TASK PROMPT
Output the data in full. Keep every entry exactly as written.

=== RECORDS PROVIDED ===

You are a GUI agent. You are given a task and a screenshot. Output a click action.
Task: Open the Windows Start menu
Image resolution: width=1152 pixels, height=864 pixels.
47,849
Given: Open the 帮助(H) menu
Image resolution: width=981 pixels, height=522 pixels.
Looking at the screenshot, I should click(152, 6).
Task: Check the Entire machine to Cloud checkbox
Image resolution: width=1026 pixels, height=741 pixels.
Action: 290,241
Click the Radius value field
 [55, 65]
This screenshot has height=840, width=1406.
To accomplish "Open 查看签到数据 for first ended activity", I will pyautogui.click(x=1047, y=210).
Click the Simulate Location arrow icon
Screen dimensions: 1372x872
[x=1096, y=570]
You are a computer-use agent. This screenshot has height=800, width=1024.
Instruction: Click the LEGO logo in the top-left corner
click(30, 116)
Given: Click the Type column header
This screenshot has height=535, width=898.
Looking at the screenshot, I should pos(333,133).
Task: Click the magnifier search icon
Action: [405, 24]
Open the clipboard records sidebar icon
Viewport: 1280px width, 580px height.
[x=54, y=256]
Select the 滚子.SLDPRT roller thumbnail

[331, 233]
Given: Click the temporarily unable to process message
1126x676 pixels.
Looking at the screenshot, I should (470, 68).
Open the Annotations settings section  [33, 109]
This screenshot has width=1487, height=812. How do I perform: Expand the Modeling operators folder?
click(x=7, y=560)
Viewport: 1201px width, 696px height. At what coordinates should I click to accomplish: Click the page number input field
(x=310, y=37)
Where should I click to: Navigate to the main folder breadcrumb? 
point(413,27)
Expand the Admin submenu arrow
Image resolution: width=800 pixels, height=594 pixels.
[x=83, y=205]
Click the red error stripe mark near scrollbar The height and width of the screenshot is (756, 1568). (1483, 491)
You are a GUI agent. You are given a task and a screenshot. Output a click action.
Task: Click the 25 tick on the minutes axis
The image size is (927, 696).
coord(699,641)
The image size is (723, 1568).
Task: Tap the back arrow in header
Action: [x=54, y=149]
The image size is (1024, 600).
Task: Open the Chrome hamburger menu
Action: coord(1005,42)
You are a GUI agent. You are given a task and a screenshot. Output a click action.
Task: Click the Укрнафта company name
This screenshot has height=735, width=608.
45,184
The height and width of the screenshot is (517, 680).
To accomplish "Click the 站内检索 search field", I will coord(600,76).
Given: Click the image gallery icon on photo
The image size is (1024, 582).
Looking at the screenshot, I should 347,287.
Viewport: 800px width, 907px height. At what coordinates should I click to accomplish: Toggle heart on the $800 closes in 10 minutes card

===

THE ANSWER
You are a GUI agent. You are given a task and a screenshot. Output a click action.
Task: Open the Windows Start menu
Image resolution: width=1152 pixels, height=864 pixels.
47,849
Given: Open the 帮助(H) menu
Image resolution: width=981 pixels, height=522 pixels.
Looking at the screenshot, I should click(152, 6).
Task: Check the Entire machine to Cloud checkbox
Image resolution: width=1026 pixels, height=741 pixels.
Action: 290,241
Click the Radius value field
 [55, 65]
This screenshot has height=840, width=1406.
To accomplish "Open 查看签到数据 for first ended activity", I will pyautogui.click(x=1047, y=210).
Click the Simulate Location arrow icon
Screen dimensions: 1372x872
[x=1096, y=570]
You are a computer-use agent. This screenshot has height=800, width=1024.
Instruction: Click the LEGO logo in the top-left corner
click(30, 116)
Given: Click the Type column header
This screenshot has height=535, width=898.
Looking at the screenshot, I should pos(333,133).
Task: Click the magnifier search icon
Action: [405, 24]
Open the clipboard records sidebar icon
Viewport: 1280px width, 580px height.
[x=54, y=256]
Select the 滚子.SLDPRT roller thumbnail

[331, 233]
Given: Click the temporarily unable to process message
1126x676 pixels.
Looking at the screenshot, I should (470, 68).
Open the Annotations settings section  [33, 109]
This screenshot has width=1487, height=812. How do I perform: Expand the Modeling operators folder?
click(x=7, y=560)
Viewport: 1201px width, 696px height. At what coordinates should I click to accomplish: Click the page number input field
(x=310, y=37)
Where should I click to: Navigate to the main folder breadcrumb? 
point(413,27)
Expand the Admin submenu arrow
Image resolution: width=800 pixels, height=594 pixels.
[x=83, y=205]
Click the red error stripe mark near scrollbar The height and width of the screenshot is (756, 1568). (1483, 491)
You are a GUI agent. You are given a task and a screenshot. Output a click action.
Task: Click the 25 tick on the minutes axis
The image size is (927, 696).
coord(699,641)
The image size is (723, 1568).
Task: Tap the back arrow in header
Action: [x=54, y=149]
The image size is (1024, 600).
Task: Open the Chrome hamburger menu
Action: coord(1005,42)
You are a GUI agent. You are given a task and a screenshot. Output a click action.
Task: Click the Укрнафта company name
This screenshot has height=735, width=608.
45,184
The height and width of the screenshot is (517, 680).
To accomplish "Click the 站内检索 search field", I will coord(600,76).
Given: Click the image gallery icon on photo
The image size is (1024, 582).
Looking at the screenshot, I should 347,287.
Viewport: 800px width, 907px height. At what coordinates should I click to accomplish: Toggle heart on the $800 closes in 10 minutes card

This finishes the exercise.